TO DO :: Skip the pictures. Retype exactly, and only, the lines between the line holding "The height and" and the last line below, inclusive.

PROVIDED ENTRIES ::
Content starts

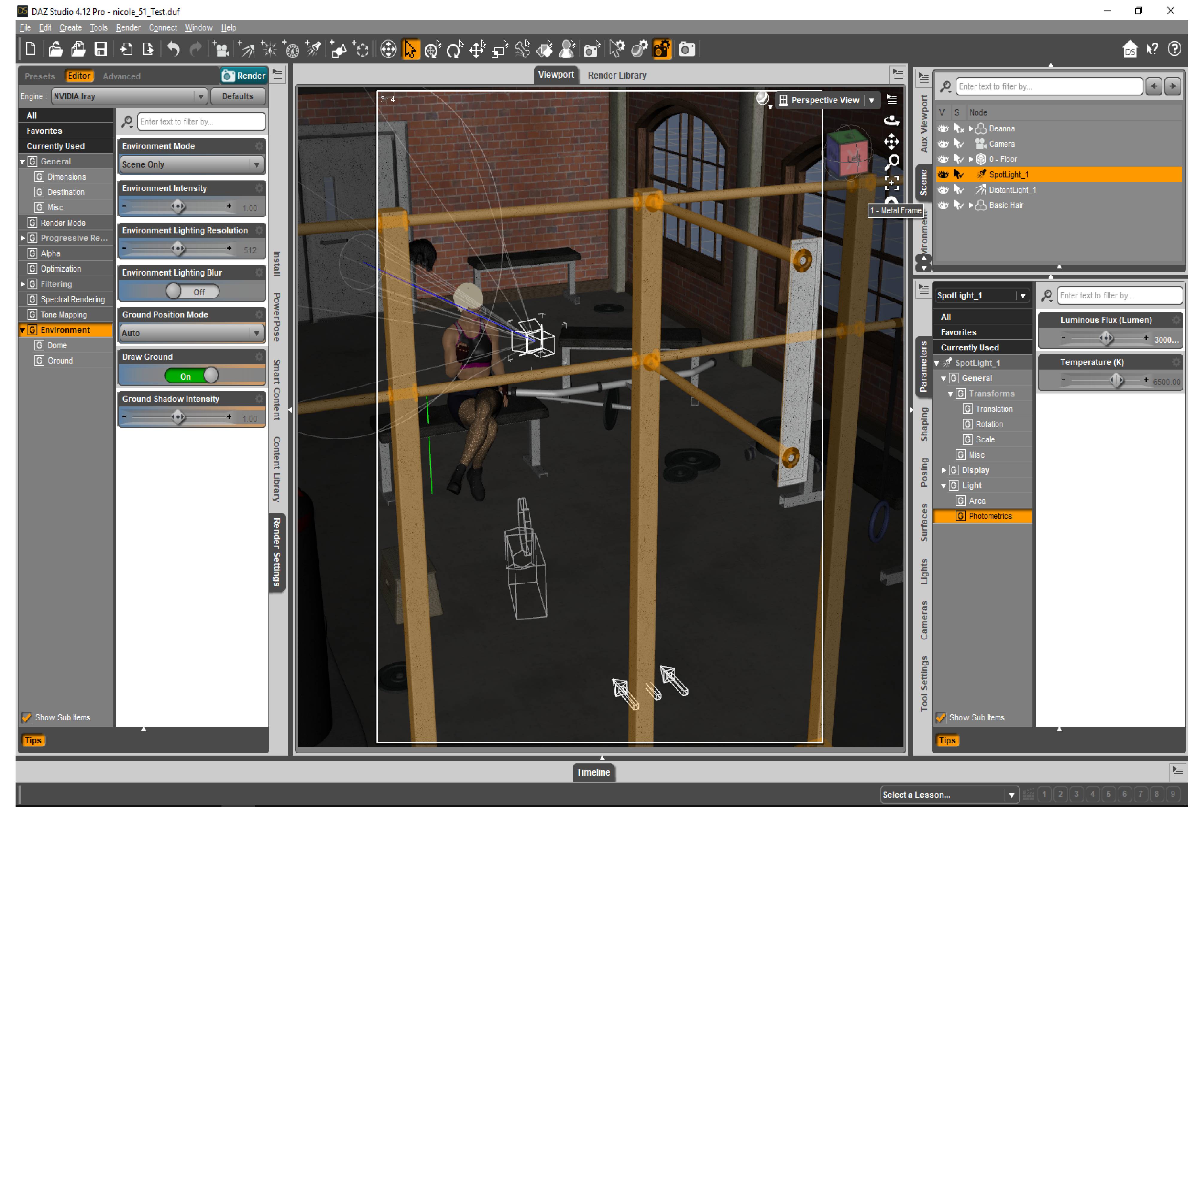Click the Save file toolbar icon

coord(100,50)
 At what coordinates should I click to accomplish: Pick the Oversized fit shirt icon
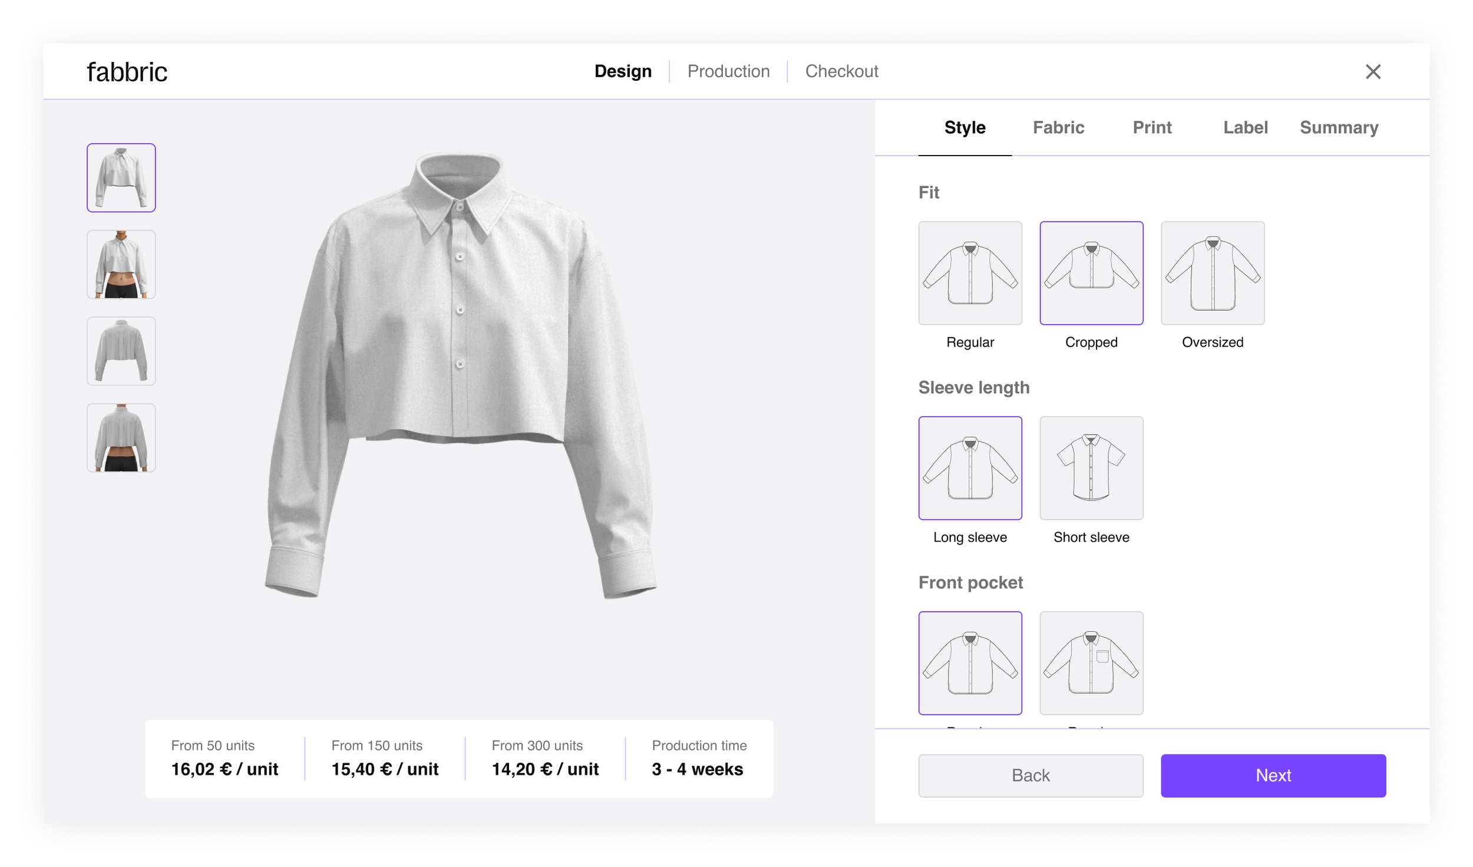pos(1212,273)
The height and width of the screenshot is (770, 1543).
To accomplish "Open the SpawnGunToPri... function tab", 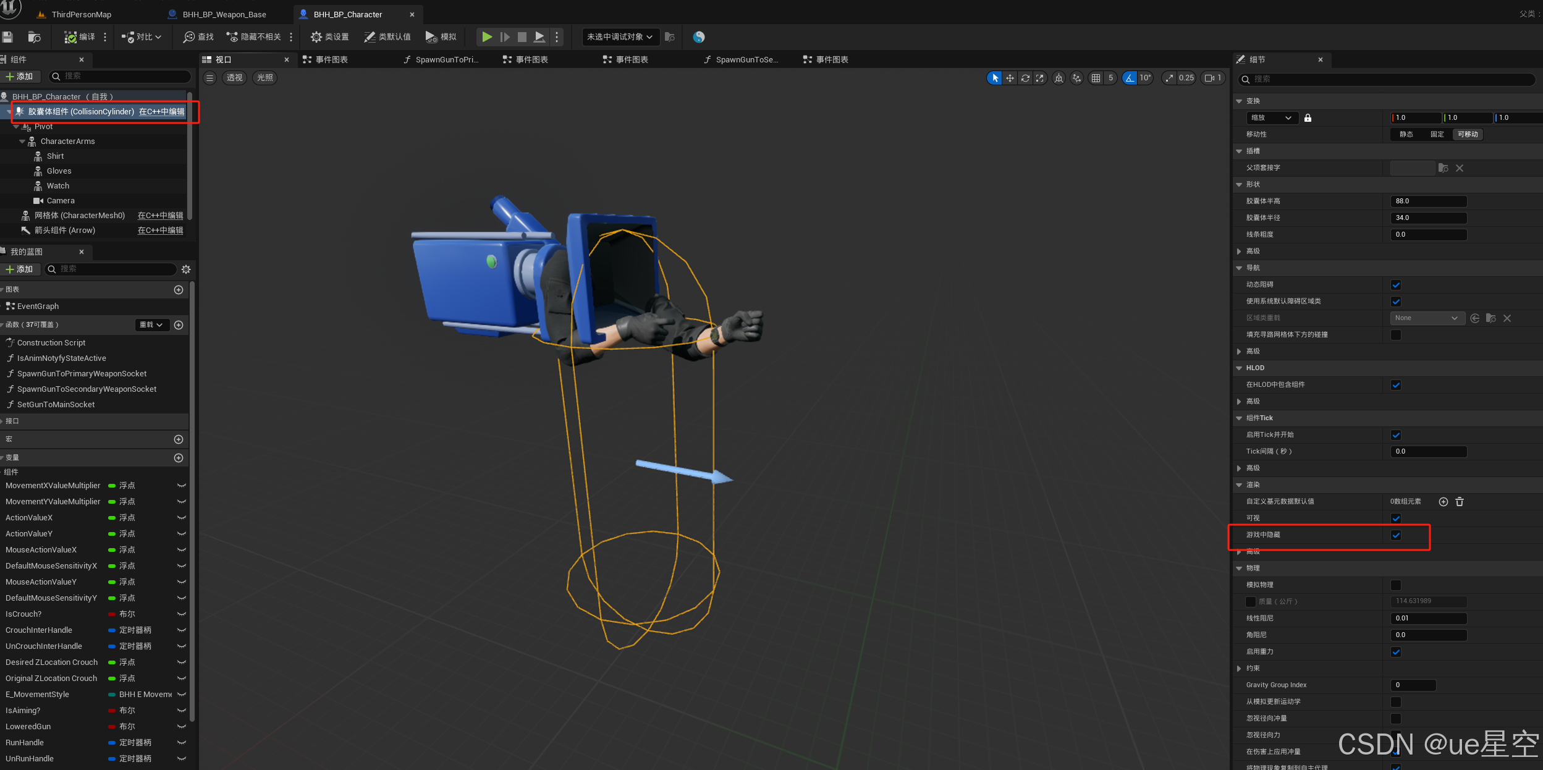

Content ends

RESPONSE AREA ::
The height and width of the screenshot is (770, 1543).
To accomplish "Open the SpawnGunToPri... function tab", 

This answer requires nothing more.